Look at these concept images and ask yourself the simple question:
Why not ?
The Yarra River, Melbourne, Australia, has many beautiful and historic bridges. But it also has many bland, nondescript, almost ugly bridges. These bridges can be made to look really fantastic by covering them in ivy and ferns and encourage birdlife habitats. When this is completed the Yarra River can actually describe itself as the most picturesque river in the world.
SWAN STREET BRIDGE
The Swan Street Bridge is at the intersection of the Olympic Boulevard and the Yarra River near the Tennis Centre. Covering the bridge in ivy and adding ferns would not interfere with any motor car traffic or river traffic.

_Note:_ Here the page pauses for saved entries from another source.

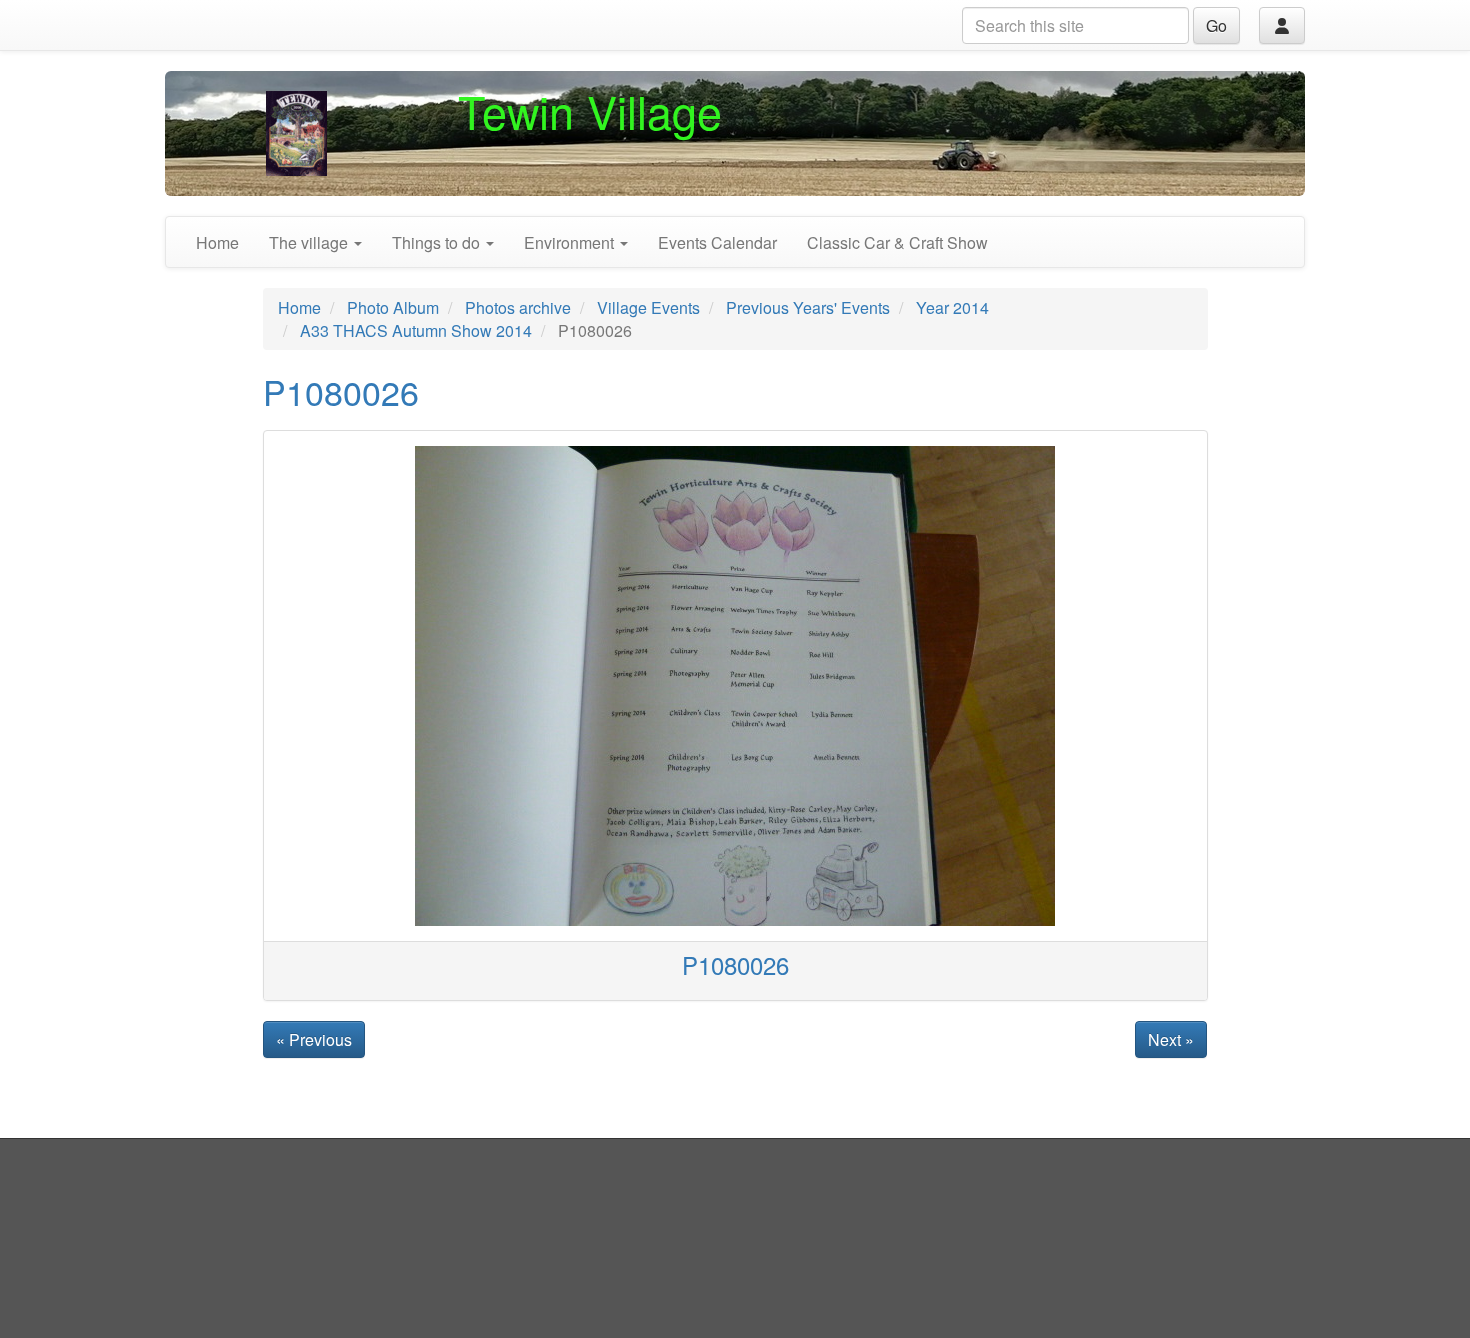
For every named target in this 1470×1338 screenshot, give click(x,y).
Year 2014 (952, 307)
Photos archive (518, 307)
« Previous (314, 1039)
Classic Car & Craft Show (897, 242)
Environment (571, 242)
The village (310, 242)
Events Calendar (717, 242)
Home (217, 242)
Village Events (648, 307)
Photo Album (393, 307)
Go (1216, 25)
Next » (1171, 1039)
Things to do (438, 242)
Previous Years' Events (808, 307)
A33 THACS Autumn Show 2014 (416, 330)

SWAN STREET BRIDGE NORTH ARCH
The north arch is too narrow for any river traffic and with plastic mesh fencing to a height of the highest point the river rises to after heavy rain, a birdlife habitat could easily survive there.
INTERIOR CEILING OF THE SWAN STREET BRIDGE
There is a lot of ceilinga area in all the arches of this bridge, and all the other ones shown here, that can have baskets attached and would be a perfect nesting area for birdlife.
KING STREET BRIDGE
This is a particularly nondescript bridge that has a huge amount of potential to beautify with ivy and ferns. No car or river traffic would be affected.
INTERIOR KING STREET BRIDGE
The interior of this bridge is vast and varied with narrow areas suitable for bird life habitats and a lot of cement shelves at different heights that can be planted with ferns and creepers.
HODDLE STREET BRIDGE
This bridge has two arches that are too narrow for river traffic but suitable for a bird life habitat. As with all the bridges shown here, soft lighting would look great in the evening.
CREMORNE RAILWAY BRIDGE
This railway bridge is huge and particularly non-descript. It has a lot of potential to be turned into a rainforest with bird-life habitats on both extreme arches that are too narrow to accommodate river traffic.
CREMORNE RAILWAY BRIDGE SOUTH ARCH
This south arch is used by cyclists and pedestrians alike and the gravel and graffiti could be replaced by ivy and ferns.
INTERIOR CREMORNE RAILWAY BRIDGE
The extreme left and right hand arches are too narrow for any river traffic so they can be turned into birdlife habitats and the whole interior can have ivy covering the cement arches and ferns growing from the higher shelves.
THE HEYINGTON RAILWAY BRIDGE
This is a huge railways bridge that is in a very boring part of the Yarra River and would look fantastic covered in ivy and ferns.
The Bolte government put the now named Monash Freeway right over Gardiner’s Creek that has created a canopy over the creek, be it in cement.
The road named Yarra Boulevard passes under the Monash Freeway right next to the Yarra River. This would look fantastic covered in ivy and with a forest of ferns underneath the arch.
MONASH FREEWAY ARCH
We see a perfect view looking up Gardiner’s Creek that stretches some 400 metres up to Glenferrie Road that would be perfect for the rainforest effect and a great birdlife habitat. There is a bike path and walk way for pedestrians right along the top side of it.
The Wallen Bridge in Hawthorn nearby Leonda Restaurant, Riversdale Road, has an interesting design and would benefit from ivy and creepers along the top and ferns and vegetation on the base cement foundations. Birdlife habitats would work well on the extreme left and right arches that are too narrow for river traffic.
HAWTHORN RAILWAY BRIDGE
This railway bridge has great blue stone foundations that should remain untouched. But the iron arch could be covered in ivy and ferns attached.
This footbridge sits right in the middle of the city and has plenty of scope for greening. The cement bench on the north bank is completely wasted and would look great with ferns and extensive flower boxes right along both sides of the bridge with colourful flowers would look marvellous.